Back in 1995, when I was writing history columns for the Boston Globe, I discovered the story of Susan Dimock, the pioneering 19th century surgeon and namesake of the Dimock Center in Roxbury. In the wake of my published article, I helped establish the Dimock Heritage Fund, which fundraised for the recreation of Dimock's badly decaying headstone at Forest Hills Cemetery in Jamaica Plain. I was obsessed with this project for more than a year, giving lectures and guided tours, then moving on to other ventures, including researching and writing a history and guidebook for the cemetery.

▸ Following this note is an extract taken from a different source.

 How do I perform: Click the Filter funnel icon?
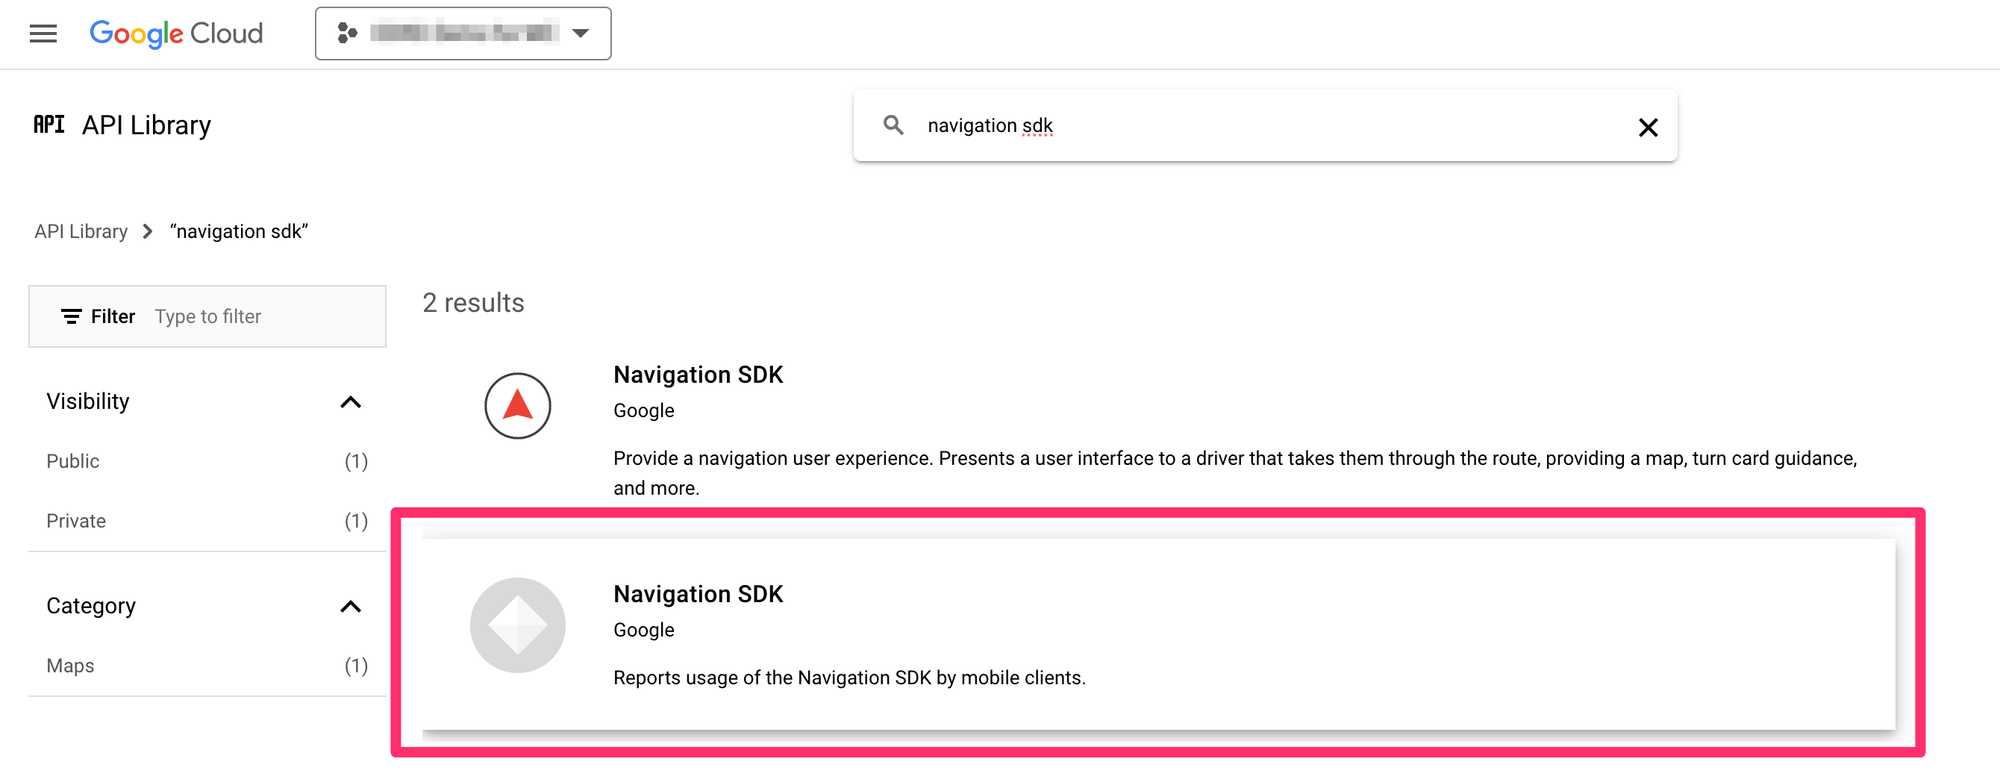tap(71, 316)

Twenty years later, my friend Mary Smoyer asked me to deliver a lecture on Dr. Dimock for the JP Historical Society, on behalf of the Boston Women's Heritage Trail, with whom I had worked for many years. I declined, saying that I hadn't even thought about Susan Dimock for two decades, and it was so long ago that my ancient lectures existed only as color slides. Mary countered with an irresistible argument: "You're having knee replacement surgery in February. You are going to be stuck in bed for a long time. What better things do you have to do than work on a new Susan Dimock lecture?" I caved and created a PowerPoint, which I delivered to the JP Historical Society in 2015. There was a snowstorm that night. I was on crutches and heavy-duty pain drugs. And there was a standing-room-only crowd, who not only loved the lecture, but wanted to "buy the book." I told them there was no book. Not by anyone else. And certainly not by me.

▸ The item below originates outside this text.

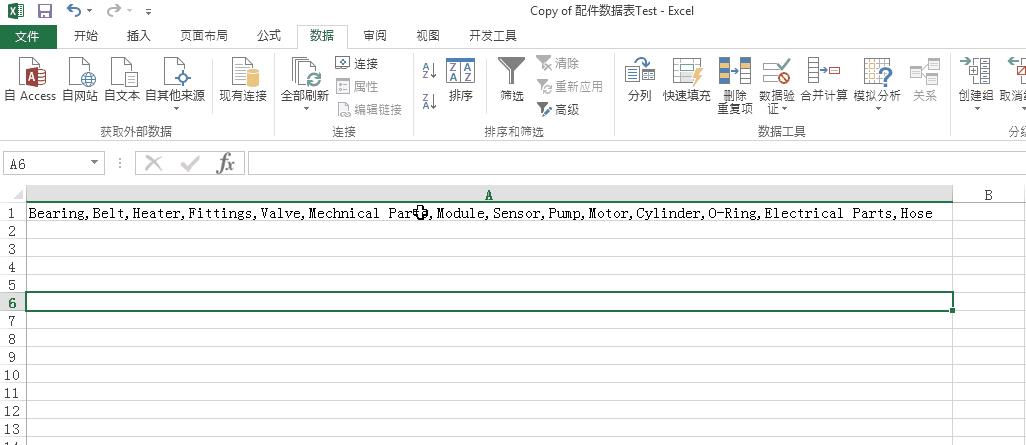1026x445 pixels.
Task: Open the Sort (排序) dialog
Action: (x=460, y=79)
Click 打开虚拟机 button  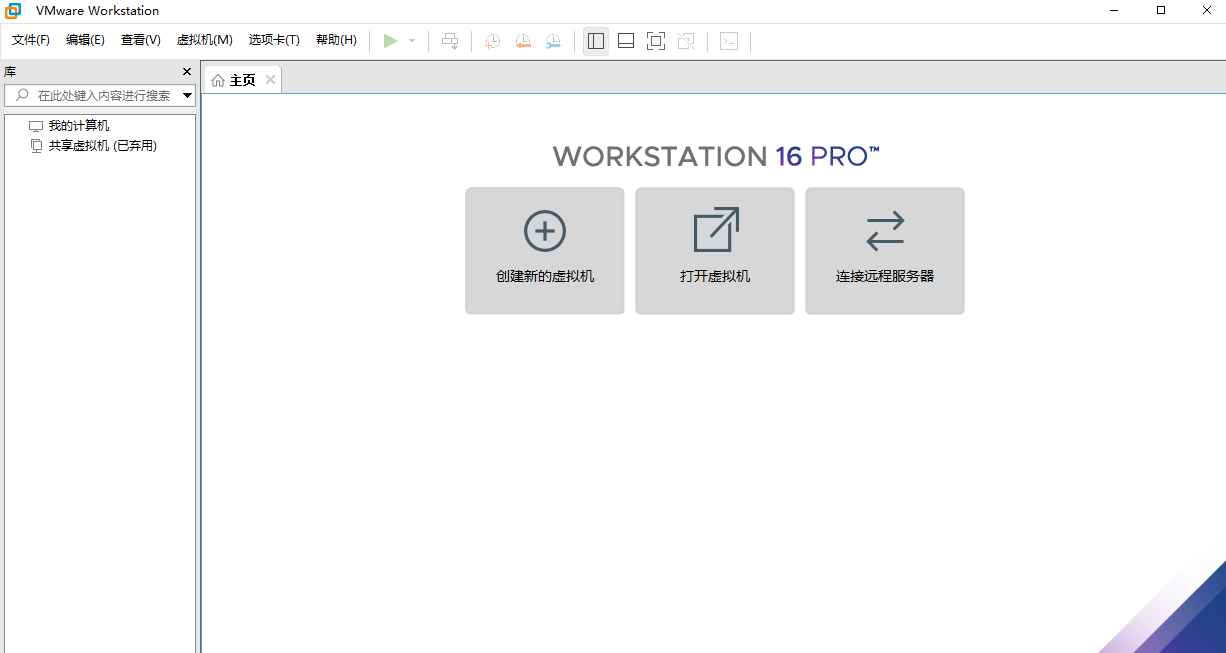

Fast forward to later that year, when I applied to the Women's Studies Research Center at Brandeis to become a Visiting Scholar. My proposed project: to research and write Susan Dimock's first full length biography. It's now four years later. I have traveled around the world to research and write this book, which is now 80% done. And in the midst of this, my friend, Dr. Jane Petro of Jamaica Plain, convinced me to enter a segment of Dr. Dimock's story into a poster contest sponsored by the American College of Surgeons.
We did it, and I knew I was over my head in the world of medicine. And though there were more than 180 entries, we actually won!